As there is often no objective standard for regulations meeting theoretical cost-benefit analysis thresholds, so too the HHS Secretary has near-total discretion to claim use of proper considerations in price negotiations. Yet the dictates of the secretary’s published prices are anything but discretionary. They carry the weight of the government’s iron fist.
The excise tax in the “Inflation Reduction Act” will either force a doubling of prices or something far worse. The exact amount depends on the baseline, which is not clearly defined in IRS rulemaking. If a company charges $100 for a drug, the IRS could interpret the baseline as $100, with the company adding the $95 excise tax for a total price of $195. It could also interpret the baseline as the $100, with the government taking $95 and the company receiving only $5.
Given the amount of power delegated to the agency, is it any surprise to see the drug companies bow and scrape before the clenched fist of HHS?
Faced with such a Stalinistic approach, companies will be less inclined to invest in research and development that will lead to tomorrow’s breakthrough medicines. These are for-profit companies, whose employees and executives will put their talent and skills to work elsewhere if their effort is not properly compensated. That is basic economics.
More than 40 organizations wrote House Speaker Mike Johnson (R-La.) and Senate Republican Leader Mitch McConnell (R-Ky.) in late June, urging market-based reforms to this terrible policy. Senate Majority Leader Chuck Schumer responded that same day, “Make no mistake — MAGA Republicans want you to pay more for your prescription drugs. We won’t let it happen.”
Neither the use of scare-words like “MAGA,” nor the radical progressive pushback to the letter are surprising. However, the harm this policy will cause cannot be ignored.
Certainly, pharmaceutical companies are worthy of scrutiny on many levels. Seniors and all Americans need market-oriented reforms that lower drug prices and hold pharmaceutical companies accountable for their failings. Such reforms would reduce prices, avoid drug shortages, and encourage continuing development of tomorrow’s groundbreaking medicines.

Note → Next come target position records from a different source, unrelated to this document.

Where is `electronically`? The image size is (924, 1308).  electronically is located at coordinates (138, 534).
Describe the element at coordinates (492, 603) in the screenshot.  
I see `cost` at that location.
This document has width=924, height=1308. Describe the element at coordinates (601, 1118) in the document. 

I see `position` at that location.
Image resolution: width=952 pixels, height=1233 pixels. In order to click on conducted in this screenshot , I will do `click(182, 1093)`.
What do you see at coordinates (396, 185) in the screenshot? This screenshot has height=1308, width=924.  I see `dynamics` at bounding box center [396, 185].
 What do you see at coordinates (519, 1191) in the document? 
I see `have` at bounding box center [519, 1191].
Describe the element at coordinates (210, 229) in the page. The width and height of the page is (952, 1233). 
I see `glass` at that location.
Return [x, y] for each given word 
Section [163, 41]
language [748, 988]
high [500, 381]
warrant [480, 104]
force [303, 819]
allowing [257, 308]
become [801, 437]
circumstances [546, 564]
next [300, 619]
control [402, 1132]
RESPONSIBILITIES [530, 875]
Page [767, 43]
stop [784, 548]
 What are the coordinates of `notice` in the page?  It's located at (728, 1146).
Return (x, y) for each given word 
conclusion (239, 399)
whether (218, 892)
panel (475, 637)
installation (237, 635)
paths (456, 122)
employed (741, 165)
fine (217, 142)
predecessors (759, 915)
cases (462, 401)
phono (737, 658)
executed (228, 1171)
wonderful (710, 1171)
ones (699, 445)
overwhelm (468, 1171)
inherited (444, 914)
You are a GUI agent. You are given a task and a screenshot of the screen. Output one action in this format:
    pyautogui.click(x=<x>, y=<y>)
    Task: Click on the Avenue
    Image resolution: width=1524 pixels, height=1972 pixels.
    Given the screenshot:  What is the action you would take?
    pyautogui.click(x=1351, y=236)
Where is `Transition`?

This is an important battle for the future of our country. The clock is ticking. Harris, enabled by a sympathetic left-leaning media, thinks she has a winning issue here, but it could be turned to her disadvantage.
The Trump campaign needs to double-down on connecting the inflation, from which we all suffer, back to left-wing Democratic policies that have characterized the Biden-Harris administration. The result would be both a winning message for the Trump-Vance ticket and a relatively easy early win in the next Trump administration.
Doug Branch is the principal of Phronesis Insights.